The former Nationals leader and Deputy Prime Minister made a speech yesterday to open an event in Canberra looking at food security, biosecurity and national security in the Melanesian Arc, where he quipped “not all together flippantly” about a scientific question, underpinning the current global glut of wheat production.
“I’m concerned about the family grain farmer because these wheat prices are very miserable at the moment - but it’s not the first time we’ve seen it,” he said.
“However, I think the science behind this might prove to be very interesting.
“We’ve had unprecedented global production in grain and we’re in danger of drowning in wheat globally, so maybe we’ll have to do something about global warming.
“But that’s just being a bit flippant, to make the point.”
Mr Anderson said the Ukraine was “really starting to muscle up” in terms of boosting wheat production and having a significant impact on the global grains market.
He said the large Eastern Europe country with Black Sea coastline had very rich soils and a reliable climate with input and production costs that were far lower than those in Australia.
“We do need to realise just what a power-house the Ukraine in particular is,” he said.

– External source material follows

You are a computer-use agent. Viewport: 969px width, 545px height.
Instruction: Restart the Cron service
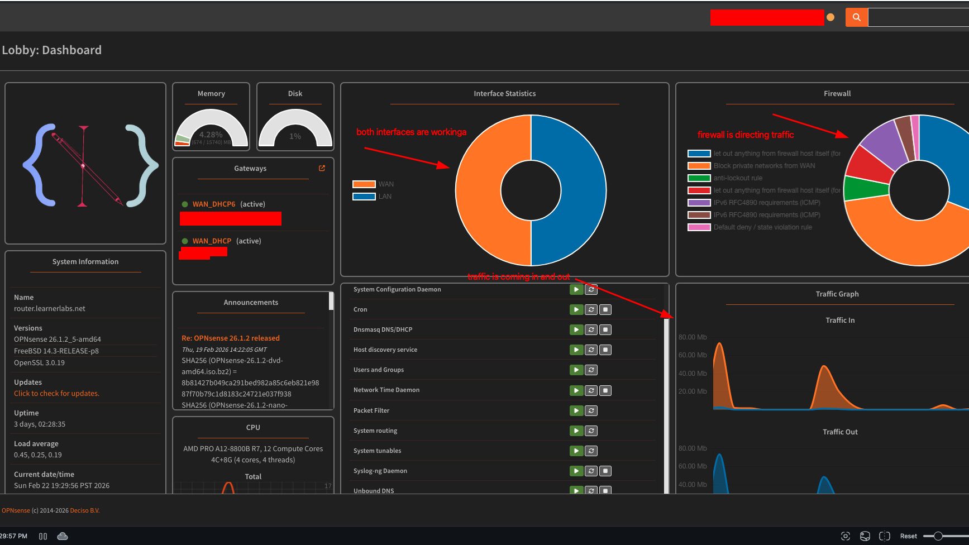(x=591, y=309)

“It’s a massive area of very, very productive land and it was the bread basket of Europe before the upheavals of the communist era that destroyed agriculture in so much of that part of the world.
“It has taken quite a while since the Iron Curtain was lifted, but they’re now starting to get their act together, like sorting out land title issues and starting to act like capitalists and even importing second hand Australian headers.

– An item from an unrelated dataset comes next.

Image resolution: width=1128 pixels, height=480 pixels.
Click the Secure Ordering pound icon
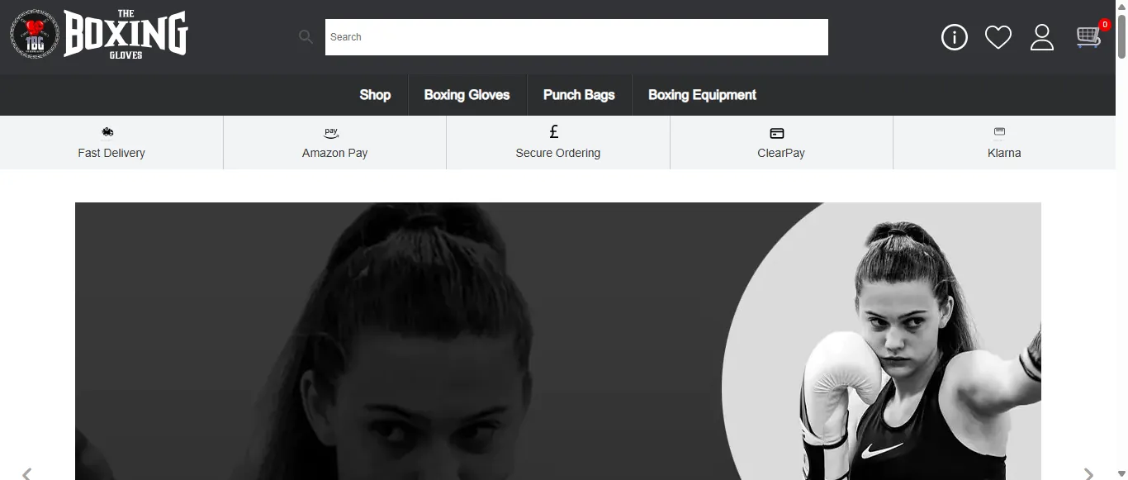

“The Ukraine is starting to go about wheat production in a very serious way.”
Of the global wheat price outlook, Mr Anderson said, “I think we may be in for a little bit of pain for quite some time”.
He said however there had been some bright spots for farmers with chick pea prices for example being very high and strong.
But it may take a while to digest the globe’s capacity to produce enormous quantities of wheat and other cereals, he said.
“On the other hand we’ve been here before and sadly, in many ways, it will probably be resolved by a combination of low prices being the answer to low prices and no doubt somewhere around the globe there will be some terrible weather event which you wouldn’t wish on anyone,” he said.
“But certainly at the moment the only thing that carried a lot of farmers this harvest was simple volume - the tonnages they managed to produce - because the prices were pretty miserable.”
Mr Anderson said the solution was the old adage of farmers moving away from crops that earned low prices, to ease the high supply scenario.
“The answer to high prices is high prices and the answer to low prices is low prices,” he said.
“I think we will see people withdrawing this paddock here and this paddock there.”
Having been a member of the Fund’s board since 2010, Mr Anderson has now replaced one-time Labor Agriculture Minister John Kerin who served in the role for six years.
Mr Kerin was acknowledged by the new Chair for his “passionate and determined efforts” working for the Fund and promoting international agricultural research in areas of humanitarian benefit which also advance Australian farming.